Jch fuͤrchte mich deswegen doch kein Haar:
Mein Glaub iſt Sieg, mein Zweck iſt Wunderbar.
Mein Alles! meine gantze Welt!
Mein Freund! der ewig Farbe haͤlt,
Mein weiß- und rother Braͤutigam!
Mein immerwaͤhrend Oſter-Lamm!
Mein Leit-Stern! meine Liebe! meine Zier!
Sey ewiglich mein Steinritz, mein Panier!

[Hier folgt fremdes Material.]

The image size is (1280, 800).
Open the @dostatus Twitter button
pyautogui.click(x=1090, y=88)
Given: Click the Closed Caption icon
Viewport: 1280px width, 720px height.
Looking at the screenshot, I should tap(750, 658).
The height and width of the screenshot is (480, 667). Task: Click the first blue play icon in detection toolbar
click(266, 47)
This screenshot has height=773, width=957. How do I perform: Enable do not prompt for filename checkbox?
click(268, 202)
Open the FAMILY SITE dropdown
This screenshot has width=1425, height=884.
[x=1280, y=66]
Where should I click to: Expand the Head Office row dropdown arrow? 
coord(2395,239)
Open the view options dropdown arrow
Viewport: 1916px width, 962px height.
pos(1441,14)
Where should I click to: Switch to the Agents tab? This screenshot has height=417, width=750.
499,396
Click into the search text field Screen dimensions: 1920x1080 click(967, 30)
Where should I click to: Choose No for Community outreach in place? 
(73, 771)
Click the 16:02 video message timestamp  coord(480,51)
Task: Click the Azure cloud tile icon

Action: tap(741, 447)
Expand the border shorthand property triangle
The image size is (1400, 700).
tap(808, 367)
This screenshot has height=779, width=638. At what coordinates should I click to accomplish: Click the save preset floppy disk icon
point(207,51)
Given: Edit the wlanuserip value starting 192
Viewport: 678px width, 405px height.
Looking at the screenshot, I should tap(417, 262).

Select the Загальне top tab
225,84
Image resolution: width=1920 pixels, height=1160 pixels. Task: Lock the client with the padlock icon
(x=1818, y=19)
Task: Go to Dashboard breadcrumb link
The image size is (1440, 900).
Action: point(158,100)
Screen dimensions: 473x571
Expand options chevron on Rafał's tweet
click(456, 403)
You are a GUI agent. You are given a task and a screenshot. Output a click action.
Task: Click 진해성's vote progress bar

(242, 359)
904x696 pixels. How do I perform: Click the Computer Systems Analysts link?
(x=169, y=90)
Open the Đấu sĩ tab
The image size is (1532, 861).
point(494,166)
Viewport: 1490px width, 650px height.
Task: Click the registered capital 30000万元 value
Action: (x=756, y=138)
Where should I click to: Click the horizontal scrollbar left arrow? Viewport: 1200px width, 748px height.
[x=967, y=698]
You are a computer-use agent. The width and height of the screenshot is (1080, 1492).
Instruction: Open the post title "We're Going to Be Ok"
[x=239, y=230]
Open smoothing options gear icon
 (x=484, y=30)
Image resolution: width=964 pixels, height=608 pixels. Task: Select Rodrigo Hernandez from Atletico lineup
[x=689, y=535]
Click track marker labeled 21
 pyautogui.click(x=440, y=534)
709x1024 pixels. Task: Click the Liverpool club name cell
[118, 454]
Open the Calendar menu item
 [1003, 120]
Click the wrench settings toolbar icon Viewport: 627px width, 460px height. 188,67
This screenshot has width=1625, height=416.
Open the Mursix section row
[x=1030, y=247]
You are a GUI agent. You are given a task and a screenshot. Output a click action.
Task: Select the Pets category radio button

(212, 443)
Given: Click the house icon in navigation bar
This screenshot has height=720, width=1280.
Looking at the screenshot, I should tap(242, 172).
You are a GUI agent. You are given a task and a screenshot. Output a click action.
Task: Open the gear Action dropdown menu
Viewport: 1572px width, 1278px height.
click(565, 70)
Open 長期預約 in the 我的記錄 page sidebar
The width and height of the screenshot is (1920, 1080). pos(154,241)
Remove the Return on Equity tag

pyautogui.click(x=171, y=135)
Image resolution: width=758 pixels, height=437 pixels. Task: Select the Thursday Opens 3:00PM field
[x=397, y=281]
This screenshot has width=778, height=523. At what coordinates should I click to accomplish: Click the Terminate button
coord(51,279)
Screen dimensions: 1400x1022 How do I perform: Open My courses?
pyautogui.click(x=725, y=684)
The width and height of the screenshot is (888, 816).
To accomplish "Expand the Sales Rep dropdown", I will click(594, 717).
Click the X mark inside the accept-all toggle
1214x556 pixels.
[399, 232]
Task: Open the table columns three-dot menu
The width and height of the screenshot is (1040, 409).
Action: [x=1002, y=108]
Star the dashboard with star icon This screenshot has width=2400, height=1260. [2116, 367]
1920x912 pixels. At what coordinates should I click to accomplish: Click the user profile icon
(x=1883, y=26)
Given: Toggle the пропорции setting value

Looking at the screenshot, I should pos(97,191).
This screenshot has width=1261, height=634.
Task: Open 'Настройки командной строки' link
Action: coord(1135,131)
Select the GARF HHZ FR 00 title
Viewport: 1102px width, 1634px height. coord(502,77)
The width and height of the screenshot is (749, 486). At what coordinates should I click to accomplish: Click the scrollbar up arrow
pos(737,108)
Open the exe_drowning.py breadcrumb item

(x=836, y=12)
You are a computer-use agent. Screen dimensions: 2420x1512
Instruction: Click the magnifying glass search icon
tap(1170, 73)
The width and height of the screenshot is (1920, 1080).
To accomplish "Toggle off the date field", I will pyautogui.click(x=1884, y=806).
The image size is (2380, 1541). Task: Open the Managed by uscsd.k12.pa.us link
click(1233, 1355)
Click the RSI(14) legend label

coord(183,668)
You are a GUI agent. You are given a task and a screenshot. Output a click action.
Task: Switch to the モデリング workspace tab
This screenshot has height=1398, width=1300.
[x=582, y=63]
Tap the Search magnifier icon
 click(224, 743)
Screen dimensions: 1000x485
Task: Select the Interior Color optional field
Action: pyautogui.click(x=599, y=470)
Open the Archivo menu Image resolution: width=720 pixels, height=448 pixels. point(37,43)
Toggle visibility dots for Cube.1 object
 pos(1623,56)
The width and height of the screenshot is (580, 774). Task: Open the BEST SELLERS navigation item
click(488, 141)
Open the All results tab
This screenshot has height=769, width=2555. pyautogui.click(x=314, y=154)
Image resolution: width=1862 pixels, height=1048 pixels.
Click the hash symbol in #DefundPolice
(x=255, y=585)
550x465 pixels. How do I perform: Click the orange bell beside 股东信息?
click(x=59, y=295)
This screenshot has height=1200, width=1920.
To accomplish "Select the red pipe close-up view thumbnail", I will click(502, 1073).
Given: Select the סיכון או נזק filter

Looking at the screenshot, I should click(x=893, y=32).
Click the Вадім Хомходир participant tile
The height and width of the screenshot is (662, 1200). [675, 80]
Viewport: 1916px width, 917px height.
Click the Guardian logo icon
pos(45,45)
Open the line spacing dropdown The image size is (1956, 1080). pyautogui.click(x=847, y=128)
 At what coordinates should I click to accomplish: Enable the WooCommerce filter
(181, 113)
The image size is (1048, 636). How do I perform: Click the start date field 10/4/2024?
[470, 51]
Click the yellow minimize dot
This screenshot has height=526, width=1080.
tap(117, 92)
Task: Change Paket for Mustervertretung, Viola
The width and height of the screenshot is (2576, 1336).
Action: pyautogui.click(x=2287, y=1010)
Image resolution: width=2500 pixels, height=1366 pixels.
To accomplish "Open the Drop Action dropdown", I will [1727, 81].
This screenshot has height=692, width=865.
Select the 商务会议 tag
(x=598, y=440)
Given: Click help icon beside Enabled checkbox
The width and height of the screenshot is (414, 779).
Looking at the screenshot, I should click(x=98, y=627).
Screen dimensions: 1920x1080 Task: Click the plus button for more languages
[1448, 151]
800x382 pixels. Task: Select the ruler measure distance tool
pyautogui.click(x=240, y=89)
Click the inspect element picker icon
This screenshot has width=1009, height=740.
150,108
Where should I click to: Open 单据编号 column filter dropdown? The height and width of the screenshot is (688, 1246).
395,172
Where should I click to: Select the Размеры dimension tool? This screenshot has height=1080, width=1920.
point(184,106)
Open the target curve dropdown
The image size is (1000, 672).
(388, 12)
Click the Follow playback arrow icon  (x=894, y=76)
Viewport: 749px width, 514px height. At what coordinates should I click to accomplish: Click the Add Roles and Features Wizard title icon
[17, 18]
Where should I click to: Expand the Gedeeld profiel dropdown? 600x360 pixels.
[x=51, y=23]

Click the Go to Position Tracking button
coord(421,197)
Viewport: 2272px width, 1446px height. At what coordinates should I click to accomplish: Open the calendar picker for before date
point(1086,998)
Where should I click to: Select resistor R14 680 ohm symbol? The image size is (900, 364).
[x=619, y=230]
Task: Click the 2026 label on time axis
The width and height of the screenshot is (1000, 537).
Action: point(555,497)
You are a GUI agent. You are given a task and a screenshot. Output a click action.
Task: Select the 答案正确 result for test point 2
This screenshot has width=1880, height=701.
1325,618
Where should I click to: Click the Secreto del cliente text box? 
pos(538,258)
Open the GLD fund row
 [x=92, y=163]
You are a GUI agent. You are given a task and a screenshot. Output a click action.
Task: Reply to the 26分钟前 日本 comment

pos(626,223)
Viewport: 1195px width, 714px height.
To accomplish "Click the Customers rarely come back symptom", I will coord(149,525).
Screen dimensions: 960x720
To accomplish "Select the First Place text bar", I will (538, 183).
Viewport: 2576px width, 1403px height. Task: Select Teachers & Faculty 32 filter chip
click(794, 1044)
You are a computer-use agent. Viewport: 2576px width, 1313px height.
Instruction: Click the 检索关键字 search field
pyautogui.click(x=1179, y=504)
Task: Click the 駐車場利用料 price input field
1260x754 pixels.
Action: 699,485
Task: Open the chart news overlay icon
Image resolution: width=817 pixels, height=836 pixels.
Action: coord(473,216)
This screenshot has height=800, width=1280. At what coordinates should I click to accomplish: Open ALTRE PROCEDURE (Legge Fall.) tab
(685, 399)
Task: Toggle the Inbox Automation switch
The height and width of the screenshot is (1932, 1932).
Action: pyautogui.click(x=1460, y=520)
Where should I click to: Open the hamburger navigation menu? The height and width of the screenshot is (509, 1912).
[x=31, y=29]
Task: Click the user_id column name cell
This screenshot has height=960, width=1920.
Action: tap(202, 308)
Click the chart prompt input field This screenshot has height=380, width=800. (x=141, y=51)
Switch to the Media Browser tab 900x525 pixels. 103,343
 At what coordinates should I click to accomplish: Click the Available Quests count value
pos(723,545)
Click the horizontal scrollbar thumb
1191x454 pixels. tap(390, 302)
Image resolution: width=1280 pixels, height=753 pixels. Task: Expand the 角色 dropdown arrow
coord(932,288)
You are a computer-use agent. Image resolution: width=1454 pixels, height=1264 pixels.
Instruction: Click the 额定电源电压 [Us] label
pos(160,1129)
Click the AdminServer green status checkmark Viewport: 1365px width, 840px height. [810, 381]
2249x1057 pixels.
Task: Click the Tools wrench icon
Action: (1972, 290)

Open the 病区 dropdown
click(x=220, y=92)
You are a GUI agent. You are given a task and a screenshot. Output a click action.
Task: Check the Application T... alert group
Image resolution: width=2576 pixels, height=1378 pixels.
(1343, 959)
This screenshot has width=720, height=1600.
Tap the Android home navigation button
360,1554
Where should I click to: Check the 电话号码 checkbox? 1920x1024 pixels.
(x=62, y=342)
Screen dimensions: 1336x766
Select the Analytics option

Haſt du mich in der Zeit gewollt,
Die Raͤder ſchnell von dannen rollt?
So miß mir ſelbſt die Stunden ab!
Sey meiner Reiſe Wander-Stab!
Sey meines Thuns ſein Schoͤpffer! fuͤhre mich
Jn allem dir zu wandeln wuͤrdiglich!
Soll ich viel Jahr im Karren fort;
So zeige mir den Ruhe-Port,
Von ferne zeige mir die Stadt,
Die deine Hand bereitet hat,
Das guͤldne Seraphinen Liebes-Licht:
So ſchrecket mich die lange Reiſe nicht.
Und wenn ich meiner Bruͤder Zahl
Nach deiner holden Gnaden-Wahl
An meinem Theile auch erfuͤllt;
Wenns endlich auch Belohnens gilt:
So weiſt du, daß mein Lohn, mein Licht und Ruh
Nur du alleine werden ſollſt, Nur Du.
XV. Auf die Heimfuͤhrung der Graͤfin Theo-
dore Reußin geb. Graͤfin zu Caſtell,
nach Ebersdorff.
Mein Bruder, goͤnne mir, daß ſich von ferne her
Noch eines Freundes Hertz mit deinem Geiſt ver binde,
Und dich mit einem Blatt voll lautrer Liebe ehr:
Es kommt nicht eher an, damit es Muſſe finde.